Administration sources also believe that Iran does not have total control--or even equal leverage--over the various groups, and that divisions in Tehran over recent policy shifts, notably on the war with Iraq and foreign policy, may be mirrored by similar splits in Lebanon.
Initially, word spread through Washington that the hostage being released was an American, and U.S. officials prepared to claim a victory for their no-concessions policy. Both the State Department and the White House insisted there had been no direct negotiations or deals between the United States and Iran.
But the surprise release of Singh, who is a U.S. resident but not an American citizen, deflated that possibility.
“This was a tease,” said a U.S. military analyst. “Iran or its Lebanese allies may have been sending a signal, but it had a point: The United States will not get what it wants so easily.”

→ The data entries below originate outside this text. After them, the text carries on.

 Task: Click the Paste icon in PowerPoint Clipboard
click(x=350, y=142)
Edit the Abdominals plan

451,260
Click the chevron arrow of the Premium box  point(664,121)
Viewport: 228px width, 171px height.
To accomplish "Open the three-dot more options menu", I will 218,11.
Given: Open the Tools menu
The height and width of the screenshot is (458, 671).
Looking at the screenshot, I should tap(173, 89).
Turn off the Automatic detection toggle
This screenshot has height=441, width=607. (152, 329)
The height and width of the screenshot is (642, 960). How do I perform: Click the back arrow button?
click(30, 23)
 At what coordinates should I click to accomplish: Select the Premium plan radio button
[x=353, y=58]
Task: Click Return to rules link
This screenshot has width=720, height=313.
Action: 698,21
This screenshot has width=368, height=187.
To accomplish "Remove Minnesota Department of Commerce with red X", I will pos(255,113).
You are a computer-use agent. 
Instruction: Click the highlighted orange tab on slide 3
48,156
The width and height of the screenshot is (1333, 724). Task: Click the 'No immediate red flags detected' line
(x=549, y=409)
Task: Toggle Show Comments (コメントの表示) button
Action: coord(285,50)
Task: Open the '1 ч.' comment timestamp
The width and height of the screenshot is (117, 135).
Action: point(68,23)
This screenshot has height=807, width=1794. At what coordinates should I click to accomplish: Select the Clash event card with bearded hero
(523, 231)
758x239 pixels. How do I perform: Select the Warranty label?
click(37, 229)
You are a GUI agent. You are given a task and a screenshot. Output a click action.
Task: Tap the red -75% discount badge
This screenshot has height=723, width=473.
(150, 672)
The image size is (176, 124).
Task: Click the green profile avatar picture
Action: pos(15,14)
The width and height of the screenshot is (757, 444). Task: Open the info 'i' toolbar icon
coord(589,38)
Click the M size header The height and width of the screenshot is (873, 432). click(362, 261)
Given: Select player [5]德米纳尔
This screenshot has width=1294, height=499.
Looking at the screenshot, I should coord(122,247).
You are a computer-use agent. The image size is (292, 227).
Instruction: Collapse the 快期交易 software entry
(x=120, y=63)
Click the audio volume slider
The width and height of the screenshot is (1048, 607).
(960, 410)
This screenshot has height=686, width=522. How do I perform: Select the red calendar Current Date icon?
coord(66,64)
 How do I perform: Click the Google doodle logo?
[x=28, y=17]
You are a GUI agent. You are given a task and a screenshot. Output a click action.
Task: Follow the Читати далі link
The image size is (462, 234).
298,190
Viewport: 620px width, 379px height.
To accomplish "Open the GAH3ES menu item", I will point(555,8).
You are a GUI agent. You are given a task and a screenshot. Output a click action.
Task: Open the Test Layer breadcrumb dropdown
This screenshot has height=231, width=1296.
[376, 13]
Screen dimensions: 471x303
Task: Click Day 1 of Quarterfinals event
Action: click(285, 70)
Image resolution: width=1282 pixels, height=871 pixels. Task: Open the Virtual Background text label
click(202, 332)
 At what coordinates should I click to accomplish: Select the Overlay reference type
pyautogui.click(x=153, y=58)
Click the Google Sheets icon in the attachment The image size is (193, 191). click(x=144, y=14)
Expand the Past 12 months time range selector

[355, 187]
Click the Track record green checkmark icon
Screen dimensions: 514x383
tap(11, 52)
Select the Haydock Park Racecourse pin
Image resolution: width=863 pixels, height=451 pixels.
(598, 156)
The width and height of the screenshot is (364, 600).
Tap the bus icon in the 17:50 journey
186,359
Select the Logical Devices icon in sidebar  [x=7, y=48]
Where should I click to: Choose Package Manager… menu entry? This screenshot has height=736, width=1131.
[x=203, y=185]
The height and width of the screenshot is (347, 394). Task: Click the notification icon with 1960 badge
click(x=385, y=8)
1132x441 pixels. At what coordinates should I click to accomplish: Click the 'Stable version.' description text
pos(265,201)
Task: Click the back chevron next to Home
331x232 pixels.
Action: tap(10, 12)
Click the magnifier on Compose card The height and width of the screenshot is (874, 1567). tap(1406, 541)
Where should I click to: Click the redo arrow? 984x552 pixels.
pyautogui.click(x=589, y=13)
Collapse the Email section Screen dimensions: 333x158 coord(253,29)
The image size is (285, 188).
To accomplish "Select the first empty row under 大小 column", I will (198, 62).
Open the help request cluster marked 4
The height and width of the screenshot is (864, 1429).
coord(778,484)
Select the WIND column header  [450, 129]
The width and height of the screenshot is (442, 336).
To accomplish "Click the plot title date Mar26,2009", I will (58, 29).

Other Mideast analysts also questioned U.S. claims of not having made a deal. Every foreign hostage release in Lebanon since 1982 has been accompanied by a political trade-off or a large financial payment, according to European diplomats whose countries have negotiated the freedom of their own nationals held by pro-Iranian groups in Beirut.
One Administration source said that Singh’s release “really did fall into our laps,” and he said that Iran’s role is still unclear. But a State Department official conceded that two American citizens had launched private initiatives with Iran since the summer to win release of the hostages.
The first involved a retired military officer who was reined in after the State Department learned that he had established connections with Lebanese of questionable credentials.
But a second attempt, continuing over the last two weeks by a retired American intelligence official operating in Europe, may be linked with stories in an Israeli newspaper about secret contacts between the United States and the Iran. The newspaper predicted the release of one British and eight American hostages by mid-October.
U.S. officials claim this was a strictly private initiative, however.
In an earlier attempt last spring, Algerian diplomats in Beirut secretly initiated contact with Islamic Jihad in an effort to free American hostage Terry A. Anderson. The Associated Press correspondent, who has been in captivity 3 1/2 years, has been held longer than any other.
The Algerians managed to strike a tentative deal with Imad Mughniyah, the shadowy Islamic Jihad leader, according to Middle East sources familiar with the case. But the accord fell apart.